Airbus Chief: Please, No Political Intervention

March 7, 2007
"While it's normal that politicians are interested, I don't want them to interfere in the company's management," Gallois said.

Airbus Chief Executive Louis Gallois on Wednesday urged politicians not to interfere with the European aircraft maker's plans to cut 10,000 jobs and spin off or close six European plants.

"While it's normal that politicians are interested, I don't want them to interfere in the company's management," Gallois said on RTL radio.

Ahead of France's April 22-May 6 two-round presidential election, most candidates have pushed for state intervention to help rescue the company from its troubles - a weaker dollar, and a 5 billion euros ($6.5 billion) profit shortfall due to the A380 superjumbo's two-year delay.

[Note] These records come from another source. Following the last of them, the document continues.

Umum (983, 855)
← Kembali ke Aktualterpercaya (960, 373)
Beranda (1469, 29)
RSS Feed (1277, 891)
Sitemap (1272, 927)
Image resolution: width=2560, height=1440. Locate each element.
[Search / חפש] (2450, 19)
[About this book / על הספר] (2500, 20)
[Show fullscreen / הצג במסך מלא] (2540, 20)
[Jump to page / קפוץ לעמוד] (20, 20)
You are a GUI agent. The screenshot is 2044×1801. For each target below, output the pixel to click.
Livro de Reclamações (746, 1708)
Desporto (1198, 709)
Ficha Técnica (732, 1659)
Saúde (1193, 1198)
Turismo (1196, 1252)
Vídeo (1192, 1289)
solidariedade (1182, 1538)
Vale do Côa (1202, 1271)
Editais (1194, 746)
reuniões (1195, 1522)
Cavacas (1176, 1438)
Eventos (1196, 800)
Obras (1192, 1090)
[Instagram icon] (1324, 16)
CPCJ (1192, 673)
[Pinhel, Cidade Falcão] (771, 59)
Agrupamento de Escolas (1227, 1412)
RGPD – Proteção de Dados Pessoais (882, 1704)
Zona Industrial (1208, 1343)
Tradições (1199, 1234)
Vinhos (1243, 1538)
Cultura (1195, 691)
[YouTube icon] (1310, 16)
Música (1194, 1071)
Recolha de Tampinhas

Gallois, who is also co-chief executive of Airbus parent company European Aeronautic Defence and Space Co., or EADS, said there was no hurry for a capital increase, an idea that the French government has said it would support.

"At this time, EADS has a positive cash flow, but it will need, in the future, external financing," Gallois said in another interview with Le Monde newspaper. "It's up to shareholders to decide."

On Tuesday, thousands of striking Airbus workers demonstrated in the southwestern French city of Toulouse, the aircraft maker's headquarters, to protest the company's restructuring plan.

Besides the job cuts - of which 4,300 would be made in France - Airbus plans to sell or close three plants and find industrial partners to take over and upgrade three more facilities producing fuselage and wing parts. Two of the six affected sites are in France, three in Germany and one in Britain.

The French government currently owns 15 percent of EADS, while Paris-based Lagardere SCA owns 7.5 percent. Their combined stake is balanced by Stuttgart, Germany-based DaimlerChrysler AG, which holds 22.5 percent of voting rights in the defense group.